Going some way to prove this is the Symbiote malware discovered by security researchers from BlackBerry and Intezer Labs. Symbiote is worrying for a number of reasons including the fact that it is described as “nearly-impossible-to-detect”. It is also extremely dangerous piece of malware that “parasitically infects” systems, infecting all running processes and giving threat actors rootkit functionality, remote access and more.
Symbiote so called because of nature of attacks, with ‘symbiote” being a biological term for an organism that lives in symbiosis with another organism, sometimes parasitically. The security researchers say that Symbiote has been in existence since at least November 2021, and appears to have been developed to target the financial sector.
Writing up their finding, the researchers say of the malware:
What makes Symbiote different from other Linux malware that we usually come across, is that it needs to infect other running processes to inflict damage on infected machines. Instead of being a standalone executable file that is run to infect a machine, it is a shared object (SO) library that is loaded into all running processes using LD_PRELOAD (T1574.006), and parasitically infects the machine. Once it has infected all the running processes, it provides the threat actor with rootkit functionality, the ability to harvest credentials, and remote access capability.

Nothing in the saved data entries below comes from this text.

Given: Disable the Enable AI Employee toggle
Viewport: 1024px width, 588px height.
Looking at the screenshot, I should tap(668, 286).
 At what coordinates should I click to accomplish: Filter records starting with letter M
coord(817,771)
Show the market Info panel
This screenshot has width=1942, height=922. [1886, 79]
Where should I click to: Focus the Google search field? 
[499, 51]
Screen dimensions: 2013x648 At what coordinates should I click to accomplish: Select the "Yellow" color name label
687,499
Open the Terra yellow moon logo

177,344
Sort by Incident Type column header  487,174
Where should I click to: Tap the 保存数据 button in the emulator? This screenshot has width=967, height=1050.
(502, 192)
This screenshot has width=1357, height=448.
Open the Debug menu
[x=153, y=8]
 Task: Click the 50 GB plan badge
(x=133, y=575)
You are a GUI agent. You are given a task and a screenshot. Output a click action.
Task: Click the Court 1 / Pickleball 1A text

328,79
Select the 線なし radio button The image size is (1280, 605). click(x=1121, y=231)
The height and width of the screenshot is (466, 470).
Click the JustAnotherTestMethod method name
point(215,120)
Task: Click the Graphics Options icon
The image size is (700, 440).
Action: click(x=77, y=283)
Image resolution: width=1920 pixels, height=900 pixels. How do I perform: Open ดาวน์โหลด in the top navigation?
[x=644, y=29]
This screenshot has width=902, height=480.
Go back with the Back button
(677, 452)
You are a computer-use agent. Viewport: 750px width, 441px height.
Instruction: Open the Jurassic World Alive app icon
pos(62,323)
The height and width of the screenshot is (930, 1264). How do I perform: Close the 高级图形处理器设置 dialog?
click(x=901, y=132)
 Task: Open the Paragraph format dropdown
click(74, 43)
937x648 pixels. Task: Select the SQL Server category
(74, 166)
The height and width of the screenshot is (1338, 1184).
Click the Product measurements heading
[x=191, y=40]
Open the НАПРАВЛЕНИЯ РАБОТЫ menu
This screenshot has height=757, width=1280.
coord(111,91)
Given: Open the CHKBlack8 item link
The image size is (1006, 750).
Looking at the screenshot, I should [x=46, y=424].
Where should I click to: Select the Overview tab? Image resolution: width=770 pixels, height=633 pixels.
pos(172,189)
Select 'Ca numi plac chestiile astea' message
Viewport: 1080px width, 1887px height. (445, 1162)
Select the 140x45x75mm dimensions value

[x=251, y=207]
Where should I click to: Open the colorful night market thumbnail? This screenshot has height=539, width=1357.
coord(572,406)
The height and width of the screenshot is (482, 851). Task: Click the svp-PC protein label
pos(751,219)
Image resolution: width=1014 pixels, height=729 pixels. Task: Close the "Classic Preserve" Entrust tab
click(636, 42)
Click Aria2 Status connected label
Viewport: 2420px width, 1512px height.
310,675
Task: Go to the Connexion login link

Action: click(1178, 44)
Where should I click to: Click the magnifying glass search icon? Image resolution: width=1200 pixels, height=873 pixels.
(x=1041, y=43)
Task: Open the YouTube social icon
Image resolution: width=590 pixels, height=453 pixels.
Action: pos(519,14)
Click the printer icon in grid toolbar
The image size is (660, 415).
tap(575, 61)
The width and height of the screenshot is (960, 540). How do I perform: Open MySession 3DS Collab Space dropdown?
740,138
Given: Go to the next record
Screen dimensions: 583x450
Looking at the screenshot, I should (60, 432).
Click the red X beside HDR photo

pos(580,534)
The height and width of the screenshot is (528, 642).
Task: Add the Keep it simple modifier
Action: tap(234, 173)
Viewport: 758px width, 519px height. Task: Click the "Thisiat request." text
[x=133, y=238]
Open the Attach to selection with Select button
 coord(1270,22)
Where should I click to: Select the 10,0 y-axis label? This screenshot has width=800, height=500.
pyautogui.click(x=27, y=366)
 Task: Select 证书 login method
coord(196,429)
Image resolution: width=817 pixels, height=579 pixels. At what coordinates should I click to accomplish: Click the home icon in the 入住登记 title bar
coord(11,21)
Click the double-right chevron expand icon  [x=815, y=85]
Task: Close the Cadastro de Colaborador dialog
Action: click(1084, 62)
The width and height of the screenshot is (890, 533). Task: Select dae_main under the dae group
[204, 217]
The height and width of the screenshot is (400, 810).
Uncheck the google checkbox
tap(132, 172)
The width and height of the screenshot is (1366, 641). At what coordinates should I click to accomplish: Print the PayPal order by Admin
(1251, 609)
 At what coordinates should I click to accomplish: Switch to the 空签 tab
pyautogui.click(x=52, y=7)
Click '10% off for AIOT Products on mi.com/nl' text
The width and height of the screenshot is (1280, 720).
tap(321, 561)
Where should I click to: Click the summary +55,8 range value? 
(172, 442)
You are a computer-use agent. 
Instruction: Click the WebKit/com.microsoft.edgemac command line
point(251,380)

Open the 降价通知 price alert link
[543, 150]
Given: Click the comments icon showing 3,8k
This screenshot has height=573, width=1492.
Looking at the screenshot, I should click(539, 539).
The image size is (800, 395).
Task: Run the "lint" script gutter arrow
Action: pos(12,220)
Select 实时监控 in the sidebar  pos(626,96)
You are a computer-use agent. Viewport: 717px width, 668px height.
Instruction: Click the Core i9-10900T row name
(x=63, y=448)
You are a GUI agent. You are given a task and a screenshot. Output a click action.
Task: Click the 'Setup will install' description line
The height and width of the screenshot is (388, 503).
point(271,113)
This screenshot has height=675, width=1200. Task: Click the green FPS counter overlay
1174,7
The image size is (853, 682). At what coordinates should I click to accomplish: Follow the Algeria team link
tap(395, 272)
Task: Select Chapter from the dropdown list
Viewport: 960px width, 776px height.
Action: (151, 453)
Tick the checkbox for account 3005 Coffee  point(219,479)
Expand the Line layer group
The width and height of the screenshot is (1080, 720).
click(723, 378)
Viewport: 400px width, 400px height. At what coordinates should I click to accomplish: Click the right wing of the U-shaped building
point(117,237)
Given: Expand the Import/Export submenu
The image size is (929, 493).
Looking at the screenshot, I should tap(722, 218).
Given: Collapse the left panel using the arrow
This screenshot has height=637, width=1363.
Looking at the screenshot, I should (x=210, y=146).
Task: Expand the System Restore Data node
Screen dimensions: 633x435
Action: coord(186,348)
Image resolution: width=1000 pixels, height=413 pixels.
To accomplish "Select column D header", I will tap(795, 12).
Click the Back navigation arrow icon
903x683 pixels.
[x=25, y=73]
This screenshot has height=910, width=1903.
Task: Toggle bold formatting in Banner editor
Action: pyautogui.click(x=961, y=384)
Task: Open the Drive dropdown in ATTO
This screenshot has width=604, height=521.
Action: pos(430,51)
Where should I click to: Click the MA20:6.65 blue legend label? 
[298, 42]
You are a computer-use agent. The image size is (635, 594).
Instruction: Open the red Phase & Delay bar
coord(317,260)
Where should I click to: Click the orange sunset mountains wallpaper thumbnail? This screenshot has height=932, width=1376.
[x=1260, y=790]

They go on to explain why Symbiote is so hard to detect:
Once the malware has infected a machine, it hides itself and any other malware used by the threat actor, making infections very hard to detect. Performing live forensics on an infected machine may not turn anything up since all the file, processes, and network artifacts are hidden by the malware. In addition to the rootkit capability, the malware provides a backdoor for the threat actor to log in as any user on the machine with a hardcoded password, and to execute commands with the highest privileges.
Since it is extremely evasive, a Symbiote infection is likely to “fly under the radar”. In our research, we haven’t found enough evidence to determine whether Symbiote is being used in highly targeted or broad attacks.
One interesting technical aspect of Symbiote is its Berkeley Packet Filter (BPF) hooking functionality. Symbiote is not the first Linux malware to use BPF. For example, an advanced backdoor attributed to the Equation Group has been using BPF for covert communication. However, Symbiote utilizes BPF to hide malicious network traffic on an infected machine.
When an administrator starts any packet capture tool on the infected machine, BPF bytecode is injected into the kernel that defines which packets should be captured. In this process, Symbiote adds its bytecode first so it can filter out network traffic that it doesn’t want the packet-capturing software to see.
Symbiote is also able to hide its network activity using a variety of techniques. This is perfect cover to allow the malware to harvest credentials and to provide remote access for the threat actor.
A full, detailed write up is available on the BlackBerry blog, as well as in a post on the Intezer site.